For its Class 6-7 models, Ford continues to offer a gasoline-powered engine with its 6.8-liter V10 rated 320 HP and 460 lb./ft. of torque. The engine can also be factory-prepped for CNG or LPG. Offered in the medium-duty models as well is the Ford 6.7-liter Power Stroke V8 turbo diesel in a standard 270-HP and 675-lb./ft. model along with options for 300-HP versions rated at 700 or 725 lb./ft. of torque.

It was about one year ago when Ford unveiled the Power Stroke V8 diesel for its F-650 and F-750 medium-duty truck line. The engine, according to the manufacturer, has a B10 design life of at least a half-million miles. What that means, the company explained, is that 90% of the Power Stroke diesels are expected to go farther than 500,000 miles without requiring a major service that involves the removal of cylinder heads or dropping the oil pan to reach internal components.

Ford-built TorqShift HD six-speed automatic transmissions are mated to both gasoline and diesel engines in the F-650 and F-750 trucks, and according to the OEM, vocational fleets are especially interested in the TorqShift HD’s available Live-Drive Power Takeoff Provision. With the option, the PowerStroke diesel can crank out 300 lb./ft. of stationary torque to provide power to operate equipment on a job site.

Also available on Ford medium-duty 2017 models is mobile mode, a design that uses the engine crankshaft to provide 200 lb./ft. of power for equipment such as salt spreaders. Diesel models can also accommodate split-shaft PTO applications.

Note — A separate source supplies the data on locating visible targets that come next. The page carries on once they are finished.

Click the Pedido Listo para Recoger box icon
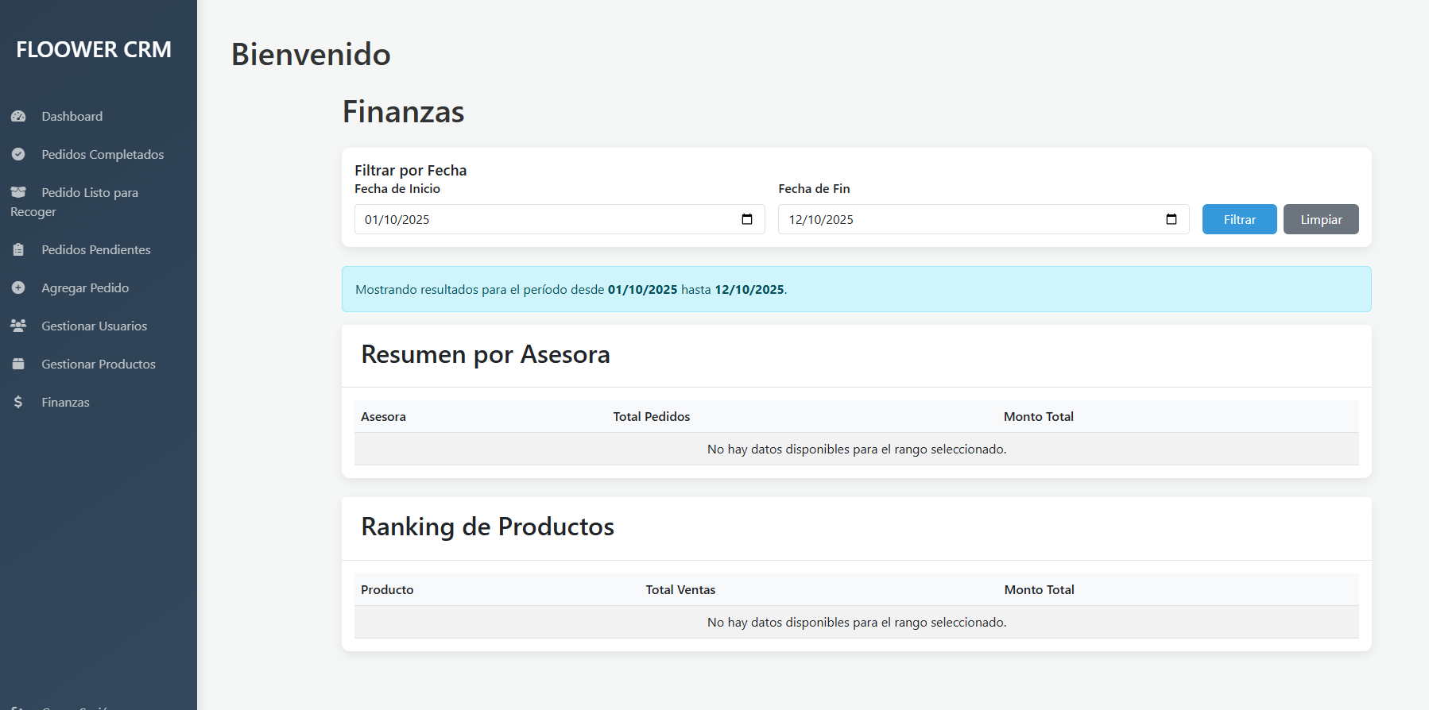Image resolution: width=1429 pixels, height=710 pixels. [x=18, y=192]
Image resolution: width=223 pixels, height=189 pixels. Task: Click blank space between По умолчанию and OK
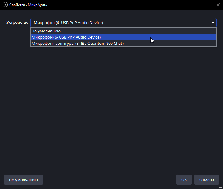[x=108, y=180]
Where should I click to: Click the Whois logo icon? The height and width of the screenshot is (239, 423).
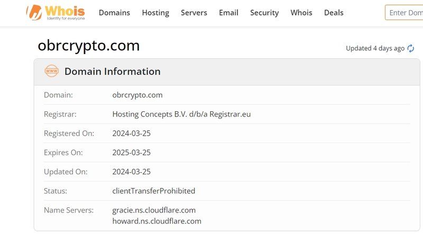35,12
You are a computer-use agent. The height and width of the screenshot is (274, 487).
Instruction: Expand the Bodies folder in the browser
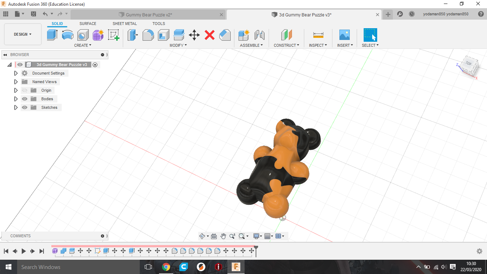pyautogui.click(x=16, y=99)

Ford’s sales growth in the Class 6-7 market came quickly after the OEM began building the redesigned F-650 and F-750 trucks at its Ohio assembly plant in August 2015. Ford had shifted production to the Cleveland area manufacturing facility from Mexico and invested $200 million in the plant. The Ohio assembly plant employs more than 1,650 people who build Ford E-Series cutaway vans and stripped chassis and F-350, F-450 and F-550 Super Duty chassis cabs, in addition to the F-650 and F-750. Ford’s investment in the Ohio assembly plant is part of $1.6 billion the company is putting into that facility and its Livonia Transmission plant in Michigan.

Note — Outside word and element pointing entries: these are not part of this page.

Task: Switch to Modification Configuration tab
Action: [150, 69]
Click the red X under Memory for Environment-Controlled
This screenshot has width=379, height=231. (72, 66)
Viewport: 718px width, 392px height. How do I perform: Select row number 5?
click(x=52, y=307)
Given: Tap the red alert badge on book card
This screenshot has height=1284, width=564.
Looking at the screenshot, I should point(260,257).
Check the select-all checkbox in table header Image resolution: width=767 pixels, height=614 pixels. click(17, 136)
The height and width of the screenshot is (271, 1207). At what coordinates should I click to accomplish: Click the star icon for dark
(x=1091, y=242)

Overall, the OEM has committed to investing $9 billion and to creating or retaining 8,500 hourly jobs in its U.S. facilities in the next four years. In the previous five years, Ford invested $12 billion in its U.S. plants and created nearly 28,000 U.S. jobs.

Released last fall, Ford’s medium-duty Class 6 and 7 sales numbers for its F-650 and F-750 truck and tractor models were 59% higher year-over-year through August 2016. In the first eight months of 2016, the manufacturer sold more of the top end models in its F-Series lineup to fleets than in all of 2015. When were the next best year-to-date sales totals for the OEM’s largest models? Those came nearly 20 years earlier, in August 1997.